No ha solucionado todos sus males, pero al menos ha frenado la caída libre que comenzó en Getafe y continuó el miércoles en Córdoba. Pensar que apenas tres días han sido suficientes para que Víctor Sánchez del Amo haya puesto remedio a una hemorragia que amenazaba con meter al Dépor en un pozo de difícil salida es tan iluso como no ver que el conjunto coruñés saltó a Anoeta con más convicción y firmeza que en sus últimos compromisos.
Cierto que -exigencias de su delicada situación y de sumar solo 2 puntos de los últimos 24 en liza- acabó entregándose al pragmatismo, a la conservación de un punto que celebró como si de una victoria se tratara. Arrancó decidido y se apropió del primer tiempo y fue capaz de reaccionar en dos ocasiones, de empatar un partido que parecía esfumársele, primero con un penalti y después con el gol de su vida del Chory Castro. Y en la actual situación recuperar la fortaleza mental para el esprint que le espera es tan necesario como encontrar un estilo que le permita ser competitivo.

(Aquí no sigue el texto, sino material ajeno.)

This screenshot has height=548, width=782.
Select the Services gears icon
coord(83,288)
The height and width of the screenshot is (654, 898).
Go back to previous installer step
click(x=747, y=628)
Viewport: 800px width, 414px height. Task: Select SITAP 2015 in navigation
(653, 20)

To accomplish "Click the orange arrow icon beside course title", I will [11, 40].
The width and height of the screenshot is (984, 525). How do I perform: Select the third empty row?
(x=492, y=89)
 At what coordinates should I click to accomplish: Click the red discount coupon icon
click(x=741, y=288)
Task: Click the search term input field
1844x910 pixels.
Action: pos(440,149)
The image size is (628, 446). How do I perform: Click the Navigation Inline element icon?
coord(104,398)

Contrariamente al mensaje reformista que trataba de paliar el devastador efecto del una nueva época, Víctor Sánchez del Amo «apenas ha modificado nada para que nada siga como estaba». Un once habitual y unas cambios previsibles, pero, eso sí, un envoltorio y una intención distintos. El conjunto coruñés presionó con más firmeza la salida del rival, concedió la manija de la estrategia a Lucas y elevó el nivel de tensión en sus disputas. Suficiente para recuperar un cierto optimismo para el tramo decisivo. Al margen del infantil error de José Rodríguez, el cuadro coruñés apenas concedió ocasiones, mejoró el orden defensivo y su nivel de concentración está muy por encima de lo habitual. Material para alimentar el futuro.